Study: larger families have more illnesses
Researchers say more children really does mean more germs
SALT LAKE CITY, Utah – Never get sick? Try having children. Many parents will tell you, sharing your home with kids is like living in a petri dish.
Not surprisingly, a new study confirms that the more children there are in a household -- the more likely it is that someone will get sick.
Researchers at the University of Utah School of Medicine analyzed germ swab samples from each member of 26 households each week for a year.
They found people living in childless households were infected with viruses on average 3 to 4 weeks during the year. In households with one child, that number jumped to 18 weeks, and for families with six children, there was virus in the household for up to 45 weeks out of the year. That means 87 percent of the time, someone in the family had a virus.
"A lot families go through wave after wave of illness. In fact, some of the kids we monitored had symptoms for 20 to 25 weeks in a row," says co-first author Dr. Carrie Byington. "This study helps us to understand what is normal in young children, and can help us determine when illness should be a cause for concern."

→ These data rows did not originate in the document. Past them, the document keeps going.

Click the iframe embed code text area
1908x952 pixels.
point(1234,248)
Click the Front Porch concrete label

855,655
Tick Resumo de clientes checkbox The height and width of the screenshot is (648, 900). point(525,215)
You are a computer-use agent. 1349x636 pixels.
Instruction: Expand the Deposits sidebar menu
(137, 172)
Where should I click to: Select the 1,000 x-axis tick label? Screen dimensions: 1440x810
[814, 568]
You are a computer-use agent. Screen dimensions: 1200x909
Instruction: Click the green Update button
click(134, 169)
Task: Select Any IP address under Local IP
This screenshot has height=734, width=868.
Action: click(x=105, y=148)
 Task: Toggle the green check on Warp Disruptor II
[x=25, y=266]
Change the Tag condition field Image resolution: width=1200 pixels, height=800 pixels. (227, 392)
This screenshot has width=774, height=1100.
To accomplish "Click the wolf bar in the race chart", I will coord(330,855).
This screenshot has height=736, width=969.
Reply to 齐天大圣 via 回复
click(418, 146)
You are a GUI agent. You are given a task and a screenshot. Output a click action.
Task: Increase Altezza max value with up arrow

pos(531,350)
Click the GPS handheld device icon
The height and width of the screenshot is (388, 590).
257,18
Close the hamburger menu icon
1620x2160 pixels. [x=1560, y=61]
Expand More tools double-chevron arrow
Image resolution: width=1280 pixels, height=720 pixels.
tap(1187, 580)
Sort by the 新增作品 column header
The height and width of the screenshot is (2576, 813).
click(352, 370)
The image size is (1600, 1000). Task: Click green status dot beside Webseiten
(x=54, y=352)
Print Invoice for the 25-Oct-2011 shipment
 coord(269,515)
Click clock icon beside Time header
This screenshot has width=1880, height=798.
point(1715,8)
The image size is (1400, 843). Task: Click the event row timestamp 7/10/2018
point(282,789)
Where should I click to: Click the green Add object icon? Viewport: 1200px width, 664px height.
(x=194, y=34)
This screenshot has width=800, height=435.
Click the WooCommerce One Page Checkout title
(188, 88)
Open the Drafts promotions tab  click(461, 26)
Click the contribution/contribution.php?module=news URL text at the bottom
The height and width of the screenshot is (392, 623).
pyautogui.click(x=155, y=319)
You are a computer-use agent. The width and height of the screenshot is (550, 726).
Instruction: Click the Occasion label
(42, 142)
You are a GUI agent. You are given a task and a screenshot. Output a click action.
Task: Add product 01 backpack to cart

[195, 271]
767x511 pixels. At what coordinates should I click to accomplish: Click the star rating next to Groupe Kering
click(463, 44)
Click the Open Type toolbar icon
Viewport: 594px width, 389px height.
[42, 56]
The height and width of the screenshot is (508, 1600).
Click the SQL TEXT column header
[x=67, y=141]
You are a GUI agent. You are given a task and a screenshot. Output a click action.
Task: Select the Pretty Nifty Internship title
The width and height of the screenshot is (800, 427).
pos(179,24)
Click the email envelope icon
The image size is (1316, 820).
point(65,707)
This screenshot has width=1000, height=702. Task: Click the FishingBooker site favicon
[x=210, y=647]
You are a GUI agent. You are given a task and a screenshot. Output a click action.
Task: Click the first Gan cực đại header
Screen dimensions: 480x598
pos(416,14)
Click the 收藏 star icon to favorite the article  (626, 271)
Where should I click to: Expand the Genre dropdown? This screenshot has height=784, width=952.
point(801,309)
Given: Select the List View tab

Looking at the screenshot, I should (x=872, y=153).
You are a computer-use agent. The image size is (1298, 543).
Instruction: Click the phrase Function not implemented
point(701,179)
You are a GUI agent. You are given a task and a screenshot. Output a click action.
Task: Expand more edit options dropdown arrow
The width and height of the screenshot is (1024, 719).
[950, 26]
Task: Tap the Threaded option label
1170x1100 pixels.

The good news -- not everyone who tested positive for a virus actually showed symptoms, and most of the infections were simple runny noses.
When germs do spread, the youngest members of the family are often to blame. Children under five had at least one virus detected in their nasal mucus for 50 percent of the year. That's twice as often as older children and adults. Younger kids were also more more likely to suffer symptoms.
But children don't suffer alone. Their parents were also sick 1.5 times more often than adults who did not live with young kids.
The full results of the study are published in the journal "Clinical Infectious Diseases."